Increase value by solving a problem
What are some of the problems facing your members, potential members, or community? Is there anything you can do to solve them? Here are a few of the needs and opportunities for credit unions that I frequently see:
- Access to micro small-business development services. “Micro” is defined as small-business loans of less than $35,000 (and they don’t count as a MBL – how cool is that?) I visit a lot of communities around the country. There are always financial institutions in line and eager to serve well-established small business, but rarely one that will underwrite smaller loans and provide other development services, i.e. help with a business plan, etc. Alternatives Federal Credit Union is a best-practice example. Alternatives opened more than 30 years ago to meet the needs of small, emerging businesses that were not being serviced by the local financial institutions. Meeting this need has resulted in a strong and thriving credit union that is a clear product, service and community-service leader.
- Affordable access to consumer loans. Affordable access is not a problem for prime borrowers. Everyone wants them and is in line to match rate to woo them over. The real problem is the C, D and E borrowers who need reliable transportation to get to or keep a job. The primary competitor for these loans are the Buy Here, Pay Here car lots that typically charge 30-percent interest. Tuscaloosa Credit Union demonstrates the opportunity for credit unions willing to reach out and serve this group. Tuscaloosa’s Square One auto-loan product has a rate of 16 percent, compared to the average rate of 30 percent offered at the BHPH lots. The interest savings on a $10,000 loan at 48 months is $3,356. But the social and financial return is much more than the amount of interest saved on the loan. Affordable and reliable cars help consumers retain their jobs and build assets.
- Underserved communities that lack access to basic financial products and education. This problem is all too common. I frequently see credit unions that are treading water with growth and trying to rate-match with the bigger credit union(s) in town. But they are overlooking a group within the community that is completely underserved. Lower Valley Credit Union is a best-practice credit union that has embraced serving its local community. LVCU’s products and services are targeted and intentional in meeting the needs of its low-income, Hispanic community, portions of which are largely unbanked, marginalized, and migrant, and cannot meet the minimums or pay the fees imposed by mainstream banking institutions. LVCU’s typical member is essentially deemed not “bankable” by most financial institutions, and therefore LVCU integrates the needs of these members into its product offerings from the beginning by offering a logical path that will take them from transactions and convert them into savers and borrowers, with the ultimate goal of giving them access to asset-ownership.
Think these examples sound too risky? Check out their FPR’s. These credit unions have figured out how to solve significant problems, mitigate risk, and, in doing so, they are growing, thriving, and have become market leaders. Besides growth and profitability, the other measurement of success for these examples? Local and national leaders frequently seek out these credit unions for collaboration, partnerships and awards.
Solving problems isn’t anything new for credit unions
In 1934, consumers rallied around a very simple credit-union value proposition – affordable access to credit. Credit unions identified a specific problem and were formed to solve this problem. As a result, thousands of credit unions were chartered and eventually totaled more than 20,000 in 1969. And most importantly, the underserved consumers we served prospered and moved to the middle class.

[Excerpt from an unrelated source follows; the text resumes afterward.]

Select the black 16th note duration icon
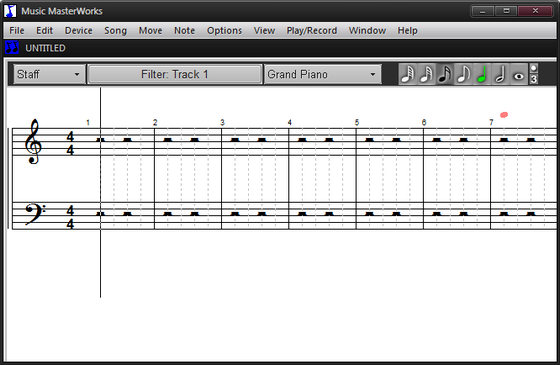 [x=445, y=74]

Today, CUNA has rightly recognized the importance of a strong value proposition for credit unions to rally around: Unite for Good. The opportunities for credit unions to unite around common issues and to create good out of challenging situations facing consumers and communities are powerful.
A good value proposition isn’t good enough anymore
Successful credit unions that are consistently growing and thriving have identified specific problems and challenges they are solving for members and the communities they serve. Whether it’s service, product, access, or community service, best practices have GREAT value propositions that are easily perceived and felt.
If your current value proposition is a rate-match, status quo financial product offering, good service, or standard access, you may have a problem of your own that needs to be solved.